**EXTRAIT FOURNI**
↓
Elle me rappelle que je lui avais réalisé un pantin de papier à son effigie qu'elle avait emmené dans son voyage en Islande; les photos étaient très belles et mettaient en valeur le paysage.

Mais oui, bien sûr !
Des pantins en papier !!!!

C'est mon dada, j'en avais fait pour d'autres projets aussi (et notamment Varicelle, ce clip pour les Ogres de Barbak).
J'aime le contraste entre le papier, tout simple et les paysages.

OK !
Mais je n'avais pas du tout prévu ça !
Je n'ai aucun matériel avec moi et la première boutique est à 30 min de voiture.

C'est décidé, il va falloir (argh ! ) retourner à la ville au bout de deux semaines d'immersion en Nature. 

Voici ma liste de courses : 

  • Papier Canson épais blanc - noir

  • Pics à brochette

  • Peinture noire

  • Peinture fluo.

  • Peinture ou feutres de la palette ?

  • Pinceaux

  • Pâte à fixe

  • Scotch

  • Colle bâton, colle liquide

  • Exacto

  • Planche à découper

  • Pistocole (facultatif)

Ouf ! J'ai presque tout trouvé.
Mais après une excursion d’une journée à la “ville” - je suis contente de retrouver le calme de mon gîte. 

St Girons, c'est l'eldorado des alternos. Le seul marché où tu peux acheter des panneaux solaires pour l'autonomie et juste après, décrypter ton aura avec lecture de chakras. 

Bon, mais Pierre a eu des informations sur le meurtre de l’ourse de novembre 2021 en faisant nos courses à la Biocoop. 

Une des vendeuses ne croit pas à l’hypothèse de la chasse au sanglier qui aurait mal tourné. Il n’y a pas de sanglier dans les hauteurs où l’ourse a été abattue. Il est plus probable que les deux personnes aient sciemment cherché à chasser l’ours. Pour cela, il y a enquête et ils sont en garde à vue ce weekend ! La préfète ne veut pas laisser passer ce crime.

En tout cas, en Ariège, c’est nettement plus tendu que là où on est. Où il n’y a pas d’ours.

Je marche deux heures tous les jours, Joey est fin heureux, même s'il se remet d'une blessure à la patte pour laquelle il faut lui faire des soins tous les jours ! 

J’ai vu un crapaud épineux dans la forêt, et une grenouille que je n’ai pas bien identifiée dans le jardin ! Une chouette hulotte pousse ses doux cris tous les soirs dans le clocher à côté de la maison.

J’ai l’impression d’être immergée dans mes films pendant ce séjour !

Semaine 3 :

Maintenant ça ne rigole plus. Il faut de l'action, il faut du concret. Il faut faire taire les petites voix méchantes qui disent que de toute façon, ça sera nul. Elles seront toujours là, de toute façon, et j'ai appris à ne plus les écouter. Parce que ce qui m'angoisse encore plus que de faire un film moche, ou raté, c'est ... de ne pas le faire.

Il faut faire avec les règles du jeu que je me suis fixées en début d'année : tourner les images des quatre courts métrages pour le programme des Mal-Aimés en un an (alors que j’ai réalisé les 4 premiers films en 5 ans !).
↑
[Données sources]
↓
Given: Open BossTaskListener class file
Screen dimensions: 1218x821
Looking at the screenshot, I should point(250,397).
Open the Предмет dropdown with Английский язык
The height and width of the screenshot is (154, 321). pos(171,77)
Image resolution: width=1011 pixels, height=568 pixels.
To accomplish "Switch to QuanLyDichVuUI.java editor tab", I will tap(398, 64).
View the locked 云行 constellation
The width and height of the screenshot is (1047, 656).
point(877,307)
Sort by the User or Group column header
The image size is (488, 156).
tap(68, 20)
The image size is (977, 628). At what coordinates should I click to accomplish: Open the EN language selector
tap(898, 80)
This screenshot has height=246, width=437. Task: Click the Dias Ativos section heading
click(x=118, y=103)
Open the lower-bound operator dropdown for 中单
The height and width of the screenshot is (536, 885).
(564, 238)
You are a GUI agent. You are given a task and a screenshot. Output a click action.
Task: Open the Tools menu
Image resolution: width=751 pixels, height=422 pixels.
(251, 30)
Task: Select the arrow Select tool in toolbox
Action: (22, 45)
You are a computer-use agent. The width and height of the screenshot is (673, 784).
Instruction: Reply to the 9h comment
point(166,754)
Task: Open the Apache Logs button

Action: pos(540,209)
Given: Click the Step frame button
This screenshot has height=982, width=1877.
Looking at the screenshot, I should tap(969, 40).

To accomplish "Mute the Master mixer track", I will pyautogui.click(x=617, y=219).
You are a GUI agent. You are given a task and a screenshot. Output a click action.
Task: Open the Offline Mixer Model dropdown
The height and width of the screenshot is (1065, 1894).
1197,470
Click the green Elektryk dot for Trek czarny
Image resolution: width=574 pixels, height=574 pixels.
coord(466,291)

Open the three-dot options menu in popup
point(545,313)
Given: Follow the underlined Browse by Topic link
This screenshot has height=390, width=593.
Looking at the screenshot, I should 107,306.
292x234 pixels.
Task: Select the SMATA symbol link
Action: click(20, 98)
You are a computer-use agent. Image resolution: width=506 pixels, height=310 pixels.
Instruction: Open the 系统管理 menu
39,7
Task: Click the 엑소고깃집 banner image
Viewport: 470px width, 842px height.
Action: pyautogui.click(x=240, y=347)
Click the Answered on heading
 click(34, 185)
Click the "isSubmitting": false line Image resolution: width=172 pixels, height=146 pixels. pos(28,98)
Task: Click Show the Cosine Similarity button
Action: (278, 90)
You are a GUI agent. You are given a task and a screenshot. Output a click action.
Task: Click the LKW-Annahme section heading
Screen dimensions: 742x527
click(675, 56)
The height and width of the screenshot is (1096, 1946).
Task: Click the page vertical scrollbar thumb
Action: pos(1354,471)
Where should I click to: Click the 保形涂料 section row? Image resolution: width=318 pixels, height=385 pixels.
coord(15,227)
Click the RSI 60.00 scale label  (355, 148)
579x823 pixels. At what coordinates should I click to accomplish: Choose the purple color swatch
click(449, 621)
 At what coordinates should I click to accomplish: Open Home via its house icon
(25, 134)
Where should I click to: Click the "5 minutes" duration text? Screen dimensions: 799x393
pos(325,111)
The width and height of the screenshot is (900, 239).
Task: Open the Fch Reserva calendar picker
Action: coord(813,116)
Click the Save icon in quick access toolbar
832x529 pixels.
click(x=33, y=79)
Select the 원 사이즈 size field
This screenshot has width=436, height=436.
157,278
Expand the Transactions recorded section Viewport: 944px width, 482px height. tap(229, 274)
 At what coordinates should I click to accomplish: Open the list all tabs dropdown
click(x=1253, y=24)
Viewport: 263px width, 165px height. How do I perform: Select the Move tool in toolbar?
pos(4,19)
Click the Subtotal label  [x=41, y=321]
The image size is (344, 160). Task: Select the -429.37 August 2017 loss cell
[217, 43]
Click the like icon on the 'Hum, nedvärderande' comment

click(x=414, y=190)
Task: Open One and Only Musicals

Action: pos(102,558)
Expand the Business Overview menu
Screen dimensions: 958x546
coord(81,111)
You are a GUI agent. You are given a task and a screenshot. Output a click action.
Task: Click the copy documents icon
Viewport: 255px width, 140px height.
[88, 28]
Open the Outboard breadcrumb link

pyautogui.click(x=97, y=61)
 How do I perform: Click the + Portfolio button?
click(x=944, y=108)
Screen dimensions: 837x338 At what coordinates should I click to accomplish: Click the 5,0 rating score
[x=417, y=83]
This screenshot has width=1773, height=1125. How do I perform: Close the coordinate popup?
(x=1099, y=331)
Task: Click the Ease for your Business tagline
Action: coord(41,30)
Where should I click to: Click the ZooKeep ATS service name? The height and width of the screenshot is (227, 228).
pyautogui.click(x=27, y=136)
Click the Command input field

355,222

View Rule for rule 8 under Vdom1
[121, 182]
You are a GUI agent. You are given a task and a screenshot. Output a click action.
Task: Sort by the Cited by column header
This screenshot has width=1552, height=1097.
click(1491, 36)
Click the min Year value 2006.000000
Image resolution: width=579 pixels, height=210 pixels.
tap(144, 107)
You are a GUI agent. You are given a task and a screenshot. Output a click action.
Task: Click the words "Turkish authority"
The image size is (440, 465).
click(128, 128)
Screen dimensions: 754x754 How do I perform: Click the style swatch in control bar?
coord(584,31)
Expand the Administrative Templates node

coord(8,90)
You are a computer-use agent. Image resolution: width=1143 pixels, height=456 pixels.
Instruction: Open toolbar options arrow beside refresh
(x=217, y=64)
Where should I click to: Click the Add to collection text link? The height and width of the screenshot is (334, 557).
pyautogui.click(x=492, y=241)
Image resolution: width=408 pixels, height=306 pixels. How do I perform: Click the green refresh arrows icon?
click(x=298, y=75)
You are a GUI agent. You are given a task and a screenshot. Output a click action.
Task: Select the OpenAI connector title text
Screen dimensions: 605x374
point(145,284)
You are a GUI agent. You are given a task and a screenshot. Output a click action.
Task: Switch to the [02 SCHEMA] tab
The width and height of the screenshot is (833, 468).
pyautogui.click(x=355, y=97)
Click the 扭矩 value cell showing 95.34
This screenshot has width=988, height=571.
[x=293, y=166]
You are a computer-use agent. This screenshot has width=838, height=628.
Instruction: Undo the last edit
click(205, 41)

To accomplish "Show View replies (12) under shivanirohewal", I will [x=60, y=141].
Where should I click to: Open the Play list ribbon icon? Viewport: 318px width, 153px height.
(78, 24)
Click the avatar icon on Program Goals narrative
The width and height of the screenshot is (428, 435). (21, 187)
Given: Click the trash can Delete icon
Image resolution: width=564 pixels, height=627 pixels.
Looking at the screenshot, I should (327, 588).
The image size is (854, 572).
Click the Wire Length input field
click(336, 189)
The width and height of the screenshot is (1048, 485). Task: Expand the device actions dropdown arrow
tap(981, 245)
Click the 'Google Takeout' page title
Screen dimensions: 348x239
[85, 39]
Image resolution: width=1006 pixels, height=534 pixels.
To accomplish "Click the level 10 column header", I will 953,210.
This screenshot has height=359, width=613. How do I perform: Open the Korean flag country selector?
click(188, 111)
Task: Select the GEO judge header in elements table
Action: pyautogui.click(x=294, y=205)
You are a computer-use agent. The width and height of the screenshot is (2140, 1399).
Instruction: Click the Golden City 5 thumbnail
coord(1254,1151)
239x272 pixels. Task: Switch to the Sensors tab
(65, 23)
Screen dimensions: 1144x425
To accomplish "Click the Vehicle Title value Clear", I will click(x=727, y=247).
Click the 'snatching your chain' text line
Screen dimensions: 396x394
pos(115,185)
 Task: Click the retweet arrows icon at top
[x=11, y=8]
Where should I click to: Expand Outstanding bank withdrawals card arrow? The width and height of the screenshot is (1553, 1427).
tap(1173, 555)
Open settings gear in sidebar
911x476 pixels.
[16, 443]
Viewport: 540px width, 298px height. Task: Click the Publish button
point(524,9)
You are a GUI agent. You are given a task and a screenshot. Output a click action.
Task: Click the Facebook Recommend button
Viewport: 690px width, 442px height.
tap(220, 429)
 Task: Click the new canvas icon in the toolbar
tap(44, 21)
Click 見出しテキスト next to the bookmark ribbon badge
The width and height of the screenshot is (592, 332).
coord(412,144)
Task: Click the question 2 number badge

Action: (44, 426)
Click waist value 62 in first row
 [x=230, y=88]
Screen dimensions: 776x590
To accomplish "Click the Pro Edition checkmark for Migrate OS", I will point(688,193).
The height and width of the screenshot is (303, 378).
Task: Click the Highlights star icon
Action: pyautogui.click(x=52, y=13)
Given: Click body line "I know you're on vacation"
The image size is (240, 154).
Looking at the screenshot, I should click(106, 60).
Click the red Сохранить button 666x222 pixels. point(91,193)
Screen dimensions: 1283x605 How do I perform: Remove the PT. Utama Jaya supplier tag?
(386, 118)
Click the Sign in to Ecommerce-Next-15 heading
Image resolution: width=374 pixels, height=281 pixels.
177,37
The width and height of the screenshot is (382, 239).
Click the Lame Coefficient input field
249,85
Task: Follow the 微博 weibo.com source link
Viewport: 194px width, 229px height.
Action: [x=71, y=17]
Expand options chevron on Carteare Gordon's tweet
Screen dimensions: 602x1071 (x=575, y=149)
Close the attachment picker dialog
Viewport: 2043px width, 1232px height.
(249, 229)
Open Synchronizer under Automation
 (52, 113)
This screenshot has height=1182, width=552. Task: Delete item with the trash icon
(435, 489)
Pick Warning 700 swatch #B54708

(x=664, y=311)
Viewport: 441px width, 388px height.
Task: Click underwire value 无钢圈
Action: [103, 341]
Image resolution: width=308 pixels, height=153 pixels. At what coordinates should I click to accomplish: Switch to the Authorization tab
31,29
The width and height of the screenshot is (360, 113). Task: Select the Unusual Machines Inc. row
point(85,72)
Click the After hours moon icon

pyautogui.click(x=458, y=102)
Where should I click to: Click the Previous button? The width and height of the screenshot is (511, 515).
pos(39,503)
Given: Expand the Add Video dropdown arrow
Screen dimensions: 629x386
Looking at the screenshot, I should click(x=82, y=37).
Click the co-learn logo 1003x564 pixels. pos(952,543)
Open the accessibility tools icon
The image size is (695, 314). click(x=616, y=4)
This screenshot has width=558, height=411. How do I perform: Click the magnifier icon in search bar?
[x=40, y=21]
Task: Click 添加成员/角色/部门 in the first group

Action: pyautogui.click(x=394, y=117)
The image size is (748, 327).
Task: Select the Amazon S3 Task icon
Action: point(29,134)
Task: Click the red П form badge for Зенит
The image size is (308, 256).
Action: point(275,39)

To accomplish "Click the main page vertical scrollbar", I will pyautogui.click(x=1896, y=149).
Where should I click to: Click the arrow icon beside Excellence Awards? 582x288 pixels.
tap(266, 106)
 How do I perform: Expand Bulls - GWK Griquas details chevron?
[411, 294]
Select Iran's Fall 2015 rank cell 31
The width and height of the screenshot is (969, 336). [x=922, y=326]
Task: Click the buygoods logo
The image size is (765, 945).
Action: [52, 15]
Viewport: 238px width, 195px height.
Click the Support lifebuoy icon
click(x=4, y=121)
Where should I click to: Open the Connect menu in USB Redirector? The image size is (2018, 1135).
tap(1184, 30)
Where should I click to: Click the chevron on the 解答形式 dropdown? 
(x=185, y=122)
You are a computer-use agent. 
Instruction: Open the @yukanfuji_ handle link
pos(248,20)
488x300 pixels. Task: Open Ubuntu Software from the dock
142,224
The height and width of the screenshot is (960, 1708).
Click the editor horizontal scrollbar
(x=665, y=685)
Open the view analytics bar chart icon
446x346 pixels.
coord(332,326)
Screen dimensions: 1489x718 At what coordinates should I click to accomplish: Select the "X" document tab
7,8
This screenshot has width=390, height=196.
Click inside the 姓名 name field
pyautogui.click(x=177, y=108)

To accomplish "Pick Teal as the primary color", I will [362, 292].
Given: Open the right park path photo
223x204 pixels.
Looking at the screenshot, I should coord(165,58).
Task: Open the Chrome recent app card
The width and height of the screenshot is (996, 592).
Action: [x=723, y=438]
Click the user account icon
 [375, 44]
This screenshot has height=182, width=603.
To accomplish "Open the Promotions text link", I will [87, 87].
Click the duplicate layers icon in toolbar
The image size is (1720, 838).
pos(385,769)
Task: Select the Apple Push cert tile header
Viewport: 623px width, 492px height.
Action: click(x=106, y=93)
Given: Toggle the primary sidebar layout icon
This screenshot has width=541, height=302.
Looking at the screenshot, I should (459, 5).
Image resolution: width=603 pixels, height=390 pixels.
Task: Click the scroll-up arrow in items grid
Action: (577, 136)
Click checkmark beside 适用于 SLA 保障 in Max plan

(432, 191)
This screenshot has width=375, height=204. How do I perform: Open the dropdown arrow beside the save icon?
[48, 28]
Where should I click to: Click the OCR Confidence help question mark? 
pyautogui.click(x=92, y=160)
↑
**CONSIGNES**
a) Pouvez-vous reproduire à l'identique le passage du récit de séjour autour des pantins de papier qui va de « Ouf ! J'ai presque » jusqu'à « a pas d’ours. » inclus ?
b) Pouvez-vous donner la suite du récit de séjour autour des pantins de papier, à partir de l'endroit où il s'arrête ?
Le listing ci-dessus n'est d'aucune utilité ici.

**RÉPONSES PAR CONSIGNE**
a)
Ouf ! J'ai presque tout trouvé.
Mais après une excursion d’une journée à la “ville” - je suis contente de retrouver le calme de mon gîte. 

St Girons, c'est l'eldorado des alternos. Le seul marché où tu peux acheter des panneaux solaires pour l'autonomie et juste après, décrypter ton aura avec lecture de chakras. 

Bon, mais Pierre a eu des informations sur le meurtre de l’ourse de novembre 2021 en faisant nos courses à la Biocoop. 

Une des vendeuses ne croit pas à l’hypothèse de la chasse au sanglier qui aurait mal tourné. Il n’y a pas de sanglier dans les hauteurs où l’ourse a été abattue. Il est plus probable que les deux personnes aient sciemment cherché à chasser l’ours. Pour cela, il y a enquête et ils sont en garde à vue ce weekend ! La préfète ne veut pas laisser passer ce crime.

En tout cas, en Ariège, c’est nettement plus tendu que là où on est. Où il n’y a pas d’ours.

b)
C’est certain, ils pourront être mille fois mieux dans mille ans, mais je n'ai pas la patience (et encore moins les moyens d'attendre :-)

ALORS, il y a un autre moyen de faire taire les petites voix angoissantes et j'ai nommé : les endorphines.
Et ça tombe bien, c'est le jour de la sortie scientifique "sur les traces des ours".

Adrien m'avait prévenue qu'il y avait 700 m de dénivelé, ce ne sont pas les promenades du chien au parc qui m’ont fait assez d’entraînement.
En montagne, il ne faut pas les mêmes jambes j'ai l'impression ! Je souffre et je souffle à la moindre colline, franchement, j'appréhende de me retrouver à la traîne. 

Je vous ai fait un VLOG pour vous emmener avec moi ! Je vous partage en image cette expérience - où je suis revenue avec un petit morceau d'ours...


Bon, si vous n'avez pas le temps de regarder la vidéo et que vous voulez savoir quelle partie de l'ours j'ai ramenée avec moi, sachez qu'il est dans une enveloppe, et parti au laboratoire.
C’est….. : un POIL !
Oui, un véritable poil d'ours qu'on a trouvé sur un des "pièges à poils". C'est pas grand chose, mais ça rend concret cet animal : il a marché sur les mêmes sentiers que moi ! et ce n'est pas rien. 

Pendant la balade, on a beaucoup parlé des ours, des bergers, des chasseurs, des suivis scientifiques, des préjugés sur l'ours; on a relevé les cartes pièges vidéos, et j'ai rencontré d'autres passionnés de nature et de ce mammifère. 

C'est la tête bien pleine d'images de  nature, le cœur rempli de passion pour l'ours et les mollets affutés par le dénivelé que j'attaque la partie fabrication du court métrage.

J’ai dépassé la moitié de mon séjour dans les Pyrénées, et puisque j'ai choisi de faire des pantins en papier, maintenant : il faut passer à l'action !

Go Go Go !!!  

Avant de ma lancer dans le grand bain et de crier victoire, je fais des tests couleur avec la jolie peinture achetée et qui m'a coûté une fortuuuuuuune.
C'est beau, à n'en pas douter, mais ça prend trop de temps.
Mes pantins doivent être fabriqués sous toutes les coutures, dans différentes positions, et je ne peux pas me permettre de leur donner de la couleur. De plus, le contraste blanc du papier/nature est plus intéressant que si les pantins étaient colorés.
La couleur passe inaperçu sur les fonds colorés de la nature.

Et puis, comme pour Lupin, ça m'intéressait de faire un film dans une technique que les enfants pourraient reproduire à la maison.

Il m’est arrivé, par le passé, de ne pas m’attarder sur des animations trop léchées.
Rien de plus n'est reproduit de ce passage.